Personal information
- Full name: Jurandir de Andrade Arrué
- Date of birth: 11 September 1951
- Place of birth: Porto Alegre, Brazil
- Date of death: 26 June 2019 (aged 67)
- Place of death: Porto Alegre, Brazil
- Position: Left winger

Senior career*
- Years: Team / Apps / (Gls)
- 1971–1974: Novo Hamburgo
- 1975–1978: Caxias
- 1978–1981: Grêmio / 117 / (12)
- 1982: Águila
- 1982–1983: Bahia
- 1983–1984: Brasil de Pelotas
- 1985–1986: Inter de Lages
- 1986: Avaí
- 1987: Hercílio Luz
- 1988: Bagé

= Jurandir (footballer, born 1951) =

Brazilian footballer

Jurandir de Andrade Arrué (11 September 1951 – 26 June 2019), simply known as Jurandir, was a Brazilian former professional footballer who played as a left winger.

==Career==

Jurandir stood out for his physical vigor and marking ability, something rare for Brazilian wingers at the time.
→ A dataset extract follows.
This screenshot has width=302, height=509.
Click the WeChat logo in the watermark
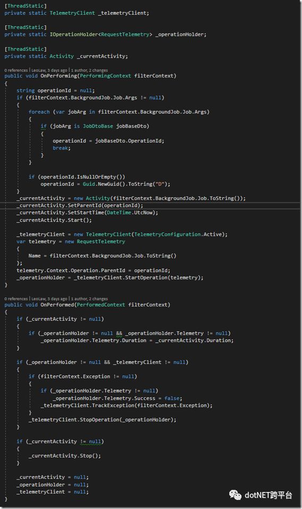coord(235,495)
He started his career at EC Novo Hamburgo and played for SER Caxias before arriving at Grêmio in 1978, where he was state champion twice and Brazilian champion. He fought historic duels against Paulo Roberto Falcão, playing 112 matches for the club. He also played for CD Águila from El Salvador and other clubs in the southern region.

==Honours==

- Grêmio
- Campeonato Brasileiro: 1981
- Campeonato Gaúcho: 1979, 1980

==Death==

Jurandir died on 26 June 2019 at Santa Clara Hospital, Porto Alegre, victim of liver cancer.